For growing real-time data analytics needs, the role of edge computing is becoming more critical to consider.
There’s a huge need out there for real-time data processing. Many businesses increasingly need to access, analyze and act on their data quickly and, with network capacity overloaded by the sheer volume of data that is now created, there is no way to send it all to the cloud for real-time processing.
But what if you could extend the computing and storage cloud offers to the edge while maintaining the cloud’s simplicity and economics? This solution is commonly referred to as edge computing and it is already gaining momentum driven by data growth and businesses’ need for rapid insights. Gartner lists edge as one of its ten strategic technology trends for 2018 and it’s clear that growing numbers of businesses want reduced latency and their data processing to be as speedy as possible.

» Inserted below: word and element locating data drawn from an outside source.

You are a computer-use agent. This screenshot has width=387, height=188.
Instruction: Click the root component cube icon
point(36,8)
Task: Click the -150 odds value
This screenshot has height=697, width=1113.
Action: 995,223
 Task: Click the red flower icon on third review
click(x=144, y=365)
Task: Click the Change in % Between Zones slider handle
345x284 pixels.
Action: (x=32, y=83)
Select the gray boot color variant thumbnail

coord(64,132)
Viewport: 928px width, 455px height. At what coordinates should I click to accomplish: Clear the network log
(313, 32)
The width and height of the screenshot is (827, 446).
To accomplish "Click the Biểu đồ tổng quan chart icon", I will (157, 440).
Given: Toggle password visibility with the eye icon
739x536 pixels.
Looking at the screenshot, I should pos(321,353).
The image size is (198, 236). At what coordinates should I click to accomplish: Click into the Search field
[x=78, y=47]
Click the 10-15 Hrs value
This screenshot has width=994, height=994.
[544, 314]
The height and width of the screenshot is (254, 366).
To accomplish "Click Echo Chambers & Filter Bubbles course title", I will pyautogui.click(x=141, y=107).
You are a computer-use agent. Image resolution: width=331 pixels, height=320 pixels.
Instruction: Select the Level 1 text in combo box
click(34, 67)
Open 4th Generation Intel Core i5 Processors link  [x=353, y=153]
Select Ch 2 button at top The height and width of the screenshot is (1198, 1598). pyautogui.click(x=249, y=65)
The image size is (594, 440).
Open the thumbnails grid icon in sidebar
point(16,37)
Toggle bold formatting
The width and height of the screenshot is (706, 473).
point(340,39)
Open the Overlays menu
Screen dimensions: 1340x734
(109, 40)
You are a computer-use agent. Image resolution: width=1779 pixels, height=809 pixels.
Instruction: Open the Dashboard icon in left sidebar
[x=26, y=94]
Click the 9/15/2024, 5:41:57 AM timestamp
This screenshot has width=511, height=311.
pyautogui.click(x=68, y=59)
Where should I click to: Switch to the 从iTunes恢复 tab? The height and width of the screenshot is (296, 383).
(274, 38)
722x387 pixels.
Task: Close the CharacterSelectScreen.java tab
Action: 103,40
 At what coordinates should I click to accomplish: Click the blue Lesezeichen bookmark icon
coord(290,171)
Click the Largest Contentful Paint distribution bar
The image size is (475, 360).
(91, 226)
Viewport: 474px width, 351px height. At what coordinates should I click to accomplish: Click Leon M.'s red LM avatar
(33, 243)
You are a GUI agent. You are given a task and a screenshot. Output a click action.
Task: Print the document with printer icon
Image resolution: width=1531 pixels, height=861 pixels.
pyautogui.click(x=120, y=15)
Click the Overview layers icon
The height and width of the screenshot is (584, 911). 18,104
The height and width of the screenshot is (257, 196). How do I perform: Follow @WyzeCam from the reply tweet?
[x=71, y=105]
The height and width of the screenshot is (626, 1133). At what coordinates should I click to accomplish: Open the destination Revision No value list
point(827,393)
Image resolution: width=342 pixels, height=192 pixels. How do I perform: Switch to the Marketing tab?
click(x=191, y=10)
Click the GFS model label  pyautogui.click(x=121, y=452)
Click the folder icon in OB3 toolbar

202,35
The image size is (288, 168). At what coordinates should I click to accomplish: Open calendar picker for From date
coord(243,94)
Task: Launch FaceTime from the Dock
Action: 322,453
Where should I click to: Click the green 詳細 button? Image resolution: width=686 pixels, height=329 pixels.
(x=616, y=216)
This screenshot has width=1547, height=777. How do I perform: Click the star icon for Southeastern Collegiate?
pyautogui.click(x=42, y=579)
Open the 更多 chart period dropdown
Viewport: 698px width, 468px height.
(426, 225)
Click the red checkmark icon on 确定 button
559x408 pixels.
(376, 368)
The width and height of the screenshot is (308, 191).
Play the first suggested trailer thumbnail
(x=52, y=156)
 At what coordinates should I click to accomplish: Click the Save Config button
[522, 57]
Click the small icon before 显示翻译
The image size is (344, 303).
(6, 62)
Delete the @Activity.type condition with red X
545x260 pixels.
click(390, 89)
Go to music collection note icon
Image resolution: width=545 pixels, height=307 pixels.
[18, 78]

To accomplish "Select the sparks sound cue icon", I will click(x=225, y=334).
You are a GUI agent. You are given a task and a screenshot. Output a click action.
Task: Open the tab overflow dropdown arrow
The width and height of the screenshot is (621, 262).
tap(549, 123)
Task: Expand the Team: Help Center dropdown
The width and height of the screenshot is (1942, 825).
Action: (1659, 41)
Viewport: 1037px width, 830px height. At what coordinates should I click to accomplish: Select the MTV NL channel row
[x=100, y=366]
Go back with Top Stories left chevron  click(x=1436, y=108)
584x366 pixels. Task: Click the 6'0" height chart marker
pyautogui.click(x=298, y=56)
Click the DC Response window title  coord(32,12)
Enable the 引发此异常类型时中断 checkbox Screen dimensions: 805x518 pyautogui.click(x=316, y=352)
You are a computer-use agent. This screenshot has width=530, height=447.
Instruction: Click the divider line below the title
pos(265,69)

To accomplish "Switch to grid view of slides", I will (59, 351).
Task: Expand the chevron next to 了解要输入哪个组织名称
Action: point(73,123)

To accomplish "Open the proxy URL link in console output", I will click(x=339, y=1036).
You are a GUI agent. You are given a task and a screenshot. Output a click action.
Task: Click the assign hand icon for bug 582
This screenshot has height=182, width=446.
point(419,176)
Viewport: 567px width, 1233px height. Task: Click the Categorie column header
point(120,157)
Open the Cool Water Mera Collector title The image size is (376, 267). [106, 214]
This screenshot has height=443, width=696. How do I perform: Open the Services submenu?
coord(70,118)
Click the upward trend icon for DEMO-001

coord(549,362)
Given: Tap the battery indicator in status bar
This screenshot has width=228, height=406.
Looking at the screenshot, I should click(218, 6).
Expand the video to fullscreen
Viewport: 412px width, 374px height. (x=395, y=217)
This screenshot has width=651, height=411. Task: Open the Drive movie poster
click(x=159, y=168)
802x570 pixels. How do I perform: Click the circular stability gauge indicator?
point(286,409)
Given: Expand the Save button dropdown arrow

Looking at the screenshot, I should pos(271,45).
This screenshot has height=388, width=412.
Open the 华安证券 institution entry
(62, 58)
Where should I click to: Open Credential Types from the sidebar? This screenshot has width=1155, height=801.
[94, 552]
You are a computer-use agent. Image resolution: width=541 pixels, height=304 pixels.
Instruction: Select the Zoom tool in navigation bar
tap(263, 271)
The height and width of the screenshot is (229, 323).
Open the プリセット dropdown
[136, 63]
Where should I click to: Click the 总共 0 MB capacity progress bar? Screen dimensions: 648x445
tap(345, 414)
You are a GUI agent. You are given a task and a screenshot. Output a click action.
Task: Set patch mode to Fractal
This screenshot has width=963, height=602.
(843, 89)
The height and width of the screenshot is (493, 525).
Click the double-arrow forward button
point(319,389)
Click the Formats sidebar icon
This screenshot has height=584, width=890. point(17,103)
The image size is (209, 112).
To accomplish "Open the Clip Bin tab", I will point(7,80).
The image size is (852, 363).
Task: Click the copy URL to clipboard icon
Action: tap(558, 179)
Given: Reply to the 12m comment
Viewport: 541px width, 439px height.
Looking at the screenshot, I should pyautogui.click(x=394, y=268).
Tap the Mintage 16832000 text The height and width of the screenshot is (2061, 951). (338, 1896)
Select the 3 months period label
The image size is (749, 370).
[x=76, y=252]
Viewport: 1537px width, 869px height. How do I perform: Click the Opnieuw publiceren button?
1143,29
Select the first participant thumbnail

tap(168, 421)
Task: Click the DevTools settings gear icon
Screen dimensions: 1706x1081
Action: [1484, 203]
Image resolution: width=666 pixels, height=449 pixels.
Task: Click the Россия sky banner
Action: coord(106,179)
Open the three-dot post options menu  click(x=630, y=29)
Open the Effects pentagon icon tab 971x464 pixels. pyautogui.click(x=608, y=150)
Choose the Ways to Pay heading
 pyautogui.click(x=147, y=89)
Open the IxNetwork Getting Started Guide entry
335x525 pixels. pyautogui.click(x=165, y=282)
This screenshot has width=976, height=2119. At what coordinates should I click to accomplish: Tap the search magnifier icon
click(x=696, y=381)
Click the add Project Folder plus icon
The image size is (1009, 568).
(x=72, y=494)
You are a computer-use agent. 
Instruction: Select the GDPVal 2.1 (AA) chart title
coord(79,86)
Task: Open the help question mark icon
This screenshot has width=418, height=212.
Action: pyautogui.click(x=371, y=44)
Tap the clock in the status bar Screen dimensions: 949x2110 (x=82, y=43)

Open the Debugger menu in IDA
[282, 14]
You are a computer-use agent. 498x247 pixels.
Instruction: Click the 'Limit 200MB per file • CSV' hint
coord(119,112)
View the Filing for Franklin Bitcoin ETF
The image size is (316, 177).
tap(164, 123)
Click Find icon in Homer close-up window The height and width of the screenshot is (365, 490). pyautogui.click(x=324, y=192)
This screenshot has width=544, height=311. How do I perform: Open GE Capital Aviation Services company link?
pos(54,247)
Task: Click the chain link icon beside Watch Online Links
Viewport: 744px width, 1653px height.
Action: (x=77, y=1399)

Edge computing, which is sometimes referred to as ‘fog computing’, is rapidly becoming the complement architecture to the cloud. According to Markets Insider by 2022, the edge computing market is expected to reach USD$6.72 billion, but the question for CIOs is when to invest in edge and add to their existing data centers, public cloud, and private cloud.
Data generation is pushing network capacity to its limits across industries. Today, enterprises carry the management burden of more than 97% of the datasphere and will create 60% of all data by 2025, according to the Data Age 2025 study sponsored by Seagate.
Adding to a cloud world Cloud’s agility, scale and accessibility are well understood by the enterprise market. Cloud works best when data and the applications that process it can be centralized, taking advantage of the scale of the architecture. But when the volume of data that needs to be processed increases by orders of magnitude – with billions of devices that require real-time processing making up the data sources – cloud alone is not enough.
Cloud gives enterprises the opportunity to gather data in one virtual storage space that can be accessed at all times from all corners of the world. However, as organizations increasingly demand insights almost instantly it’s not going to be possible to simply rely on the existing network bandwidth, which limits processing capability when handling very large data levels.
The central cloud model will remain at the core of an enterprise’s network structure – after all, according to a 2017 McAfee report, 93% of companies currently use cloud services and cloud spending will make up 80% of IT budgets by the end of this year. But as more CIOs are having to deal with the demand for real-time data processing from the operations side of their enterprise, cloud is increasingly being paired with edge.
Extending cloud to the edge
Edge computing stores and analyzes data much closer to its source, and further away from the traditional climate-controlled centralized data center. The data processing and storage occurs in the manufacturing plant, the enterprise warehouse or the autonomous car.
With the analytics brought closer to the data source, the cloud is free to handle some of the heavier lifting, such as combining and analyzing data from multiple edge devices.
All this is reliant on intelligent data storage, curation and management at the edge – where security is built in from the beginning and not seen as a bolt-on component.
Does edge fit the business need?
For CIOs, their implementation of edge computing is going to be driven by what their particular business needs. Some might even be caught between their OT teams – who could look to edge computing spend to help them bring powerful real-time analytics to the factory floor or their supply chain technology – and the IT departments, which are more likely to adopt a cautious approach.
Essentially, though, implementation of edge computing may be driven by how many IoT-enabled devices an enterprise uses. Edge can be the enabler for businesses that want to implement truly smart logistics systems or drive efficiencies from real-time data generated by connected devices – and these are just two examples. Those applications demand instant machine intelligence and CIOs that want to make use of them cannot afford to wait for the cloud.
It typically takes 150 to 200 milliseconds for data to travel from where it’s generated to a cloud provider and back, whereas having edge servers or gateways closer to these devices could shorten that time to between two and five milliseconds. If your manufacturing business has an image-recognition system that automatically checks the quality of parts or products, for example, this reduced latency can add up to a big productivity boost.
Edge investment in the right areas can therefore allow enterprises to bring true real-time analytics into their business, boosting efficiency and – ultimately – the bottom line in the process. It acts at as an addition and extension to what cloud already offers and develops as our need for real-time intelligence increases – freeing up cloud to take on new functions and drive growth, too.